## Aim of the exercise
Filter the records below down to lines containing "sigma".

*** Records for processing Section Begins ***

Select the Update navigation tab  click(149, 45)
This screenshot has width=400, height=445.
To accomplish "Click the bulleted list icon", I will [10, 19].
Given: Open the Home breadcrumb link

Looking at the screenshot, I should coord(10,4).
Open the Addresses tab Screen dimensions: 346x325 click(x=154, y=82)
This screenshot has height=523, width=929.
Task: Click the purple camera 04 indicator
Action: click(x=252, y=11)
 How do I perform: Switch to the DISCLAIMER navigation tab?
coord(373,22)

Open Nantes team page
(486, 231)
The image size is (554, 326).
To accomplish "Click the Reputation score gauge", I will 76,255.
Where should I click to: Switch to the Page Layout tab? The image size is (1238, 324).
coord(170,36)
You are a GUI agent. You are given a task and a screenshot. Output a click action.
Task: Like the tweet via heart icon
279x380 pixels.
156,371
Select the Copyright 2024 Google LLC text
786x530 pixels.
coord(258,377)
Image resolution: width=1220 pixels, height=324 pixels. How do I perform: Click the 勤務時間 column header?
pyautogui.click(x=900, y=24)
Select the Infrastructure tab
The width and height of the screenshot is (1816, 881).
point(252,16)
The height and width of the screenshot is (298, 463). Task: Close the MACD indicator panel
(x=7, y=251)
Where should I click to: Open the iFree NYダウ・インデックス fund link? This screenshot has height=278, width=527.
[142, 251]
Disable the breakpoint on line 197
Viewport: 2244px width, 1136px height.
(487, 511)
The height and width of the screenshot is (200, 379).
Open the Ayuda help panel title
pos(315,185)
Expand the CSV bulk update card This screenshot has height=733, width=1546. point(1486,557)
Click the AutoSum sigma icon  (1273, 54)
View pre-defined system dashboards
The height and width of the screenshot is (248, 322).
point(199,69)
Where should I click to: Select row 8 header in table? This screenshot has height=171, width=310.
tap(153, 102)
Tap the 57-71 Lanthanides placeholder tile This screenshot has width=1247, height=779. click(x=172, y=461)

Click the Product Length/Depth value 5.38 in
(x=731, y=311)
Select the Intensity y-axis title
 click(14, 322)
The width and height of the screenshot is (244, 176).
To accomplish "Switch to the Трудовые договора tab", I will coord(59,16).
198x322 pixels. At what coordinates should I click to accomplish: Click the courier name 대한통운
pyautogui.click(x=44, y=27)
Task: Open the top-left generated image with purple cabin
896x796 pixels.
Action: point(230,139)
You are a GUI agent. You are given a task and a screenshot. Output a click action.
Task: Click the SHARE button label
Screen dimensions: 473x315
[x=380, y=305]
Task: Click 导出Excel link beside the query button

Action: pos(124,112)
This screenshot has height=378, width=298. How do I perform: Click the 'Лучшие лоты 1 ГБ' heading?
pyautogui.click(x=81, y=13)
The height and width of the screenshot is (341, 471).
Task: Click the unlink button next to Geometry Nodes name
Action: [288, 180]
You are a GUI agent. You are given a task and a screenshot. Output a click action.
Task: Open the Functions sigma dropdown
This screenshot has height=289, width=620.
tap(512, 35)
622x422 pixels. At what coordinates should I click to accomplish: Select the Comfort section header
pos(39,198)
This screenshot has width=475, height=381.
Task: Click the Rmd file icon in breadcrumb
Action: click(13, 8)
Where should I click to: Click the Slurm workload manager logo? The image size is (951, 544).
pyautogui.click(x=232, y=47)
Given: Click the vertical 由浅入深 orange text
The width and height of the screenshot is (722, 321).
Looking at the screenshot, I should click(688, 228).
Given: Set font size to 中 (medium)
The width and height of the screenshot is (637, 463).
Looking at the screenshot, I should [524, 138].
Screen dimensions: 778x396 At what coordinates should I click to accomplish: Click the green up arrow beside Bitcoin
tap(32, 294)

*** Records for processing Section Ends ***

## Response area
Click the AutoSum sigma icon  (1273, 54)
Task: Open the Functions sigma dropdown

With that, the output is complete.